++++ AVAILABLE DATA

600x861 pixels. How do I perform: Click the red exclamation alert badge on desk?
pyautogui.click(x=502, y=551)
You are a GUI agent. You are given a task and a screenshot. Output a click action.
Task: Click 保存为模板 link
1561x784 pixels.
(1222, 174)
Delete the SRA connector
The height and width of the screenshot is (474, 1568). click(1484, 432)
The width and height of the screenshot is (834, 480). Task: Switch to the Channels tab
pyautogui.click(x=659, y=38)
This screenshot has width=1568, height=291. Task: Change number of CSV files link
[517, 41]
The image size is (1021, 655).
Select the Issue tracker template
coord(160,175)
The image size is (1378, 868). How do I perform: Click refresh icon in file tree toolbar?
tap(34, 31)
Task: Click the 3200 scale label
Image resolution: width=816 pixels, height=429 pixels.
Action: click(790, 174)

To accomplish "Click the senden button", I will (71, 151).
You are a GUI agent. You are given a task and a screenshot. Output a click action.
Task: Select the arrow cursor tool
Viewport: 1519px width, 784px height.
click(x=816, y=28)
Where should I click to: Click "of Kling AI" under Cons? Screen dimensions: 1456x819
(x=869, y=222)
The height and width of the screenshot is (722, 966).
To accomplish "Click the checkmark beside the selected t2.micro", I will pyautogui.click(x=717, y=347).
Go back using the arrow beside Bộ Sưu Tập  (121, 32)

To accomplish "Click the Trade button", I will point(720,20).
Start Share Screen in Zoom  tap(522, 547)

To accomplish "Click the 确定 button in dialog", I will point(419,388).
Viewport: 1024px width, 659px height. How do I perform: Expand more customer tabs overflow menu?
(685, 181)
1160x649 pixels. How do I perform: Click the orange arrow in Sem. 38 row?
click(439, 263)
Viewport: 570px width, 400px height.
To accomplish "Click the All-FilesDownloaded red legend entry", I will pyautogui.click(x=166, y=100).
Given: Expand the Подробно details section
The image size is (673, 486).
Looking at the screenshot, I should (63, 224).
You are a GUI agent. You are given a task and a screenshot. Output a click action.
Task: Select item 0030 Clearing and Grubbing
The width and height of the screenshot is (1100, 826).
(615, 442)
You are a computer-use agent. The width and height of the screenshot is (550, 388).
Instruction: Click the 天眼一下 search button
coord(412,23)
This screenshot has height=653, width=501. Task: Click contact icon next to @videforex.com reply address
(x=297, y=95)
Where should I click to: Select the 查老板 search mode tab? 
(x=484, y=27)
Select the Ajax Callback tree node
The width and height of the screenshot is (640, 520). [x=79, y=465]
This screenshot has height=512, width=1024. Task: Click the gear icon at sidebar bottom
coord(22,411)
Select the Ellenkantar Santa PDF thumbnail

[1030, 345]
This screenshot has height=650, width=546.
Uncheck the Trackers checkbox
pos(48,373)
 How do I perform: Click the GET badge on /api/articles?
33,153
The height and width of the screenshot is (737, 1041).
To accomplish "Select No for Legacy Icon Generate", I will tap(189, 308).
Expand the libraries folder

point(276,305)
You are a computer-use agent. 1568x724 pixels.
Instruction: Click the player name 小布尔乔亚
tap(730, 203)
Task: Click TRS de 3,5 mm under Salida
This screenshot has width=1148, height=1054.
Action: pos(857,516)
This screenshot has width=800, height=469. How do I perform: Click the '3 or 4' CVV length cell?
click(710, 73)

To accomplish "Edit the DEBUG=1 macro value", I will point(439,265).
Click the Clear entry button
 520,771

++++++++

__REQUIRED WORK__
Only lines that contain "beside" are needed, so copy each of them from the data.

__OUTPUT FOR THIS TASK__
To accomplish "Click the checkmark beside the selected t2.micro", I will pyautogui.click(x=717, y=347).
Go back using the arrow beside Bộ Sưu Tập  (121, 32)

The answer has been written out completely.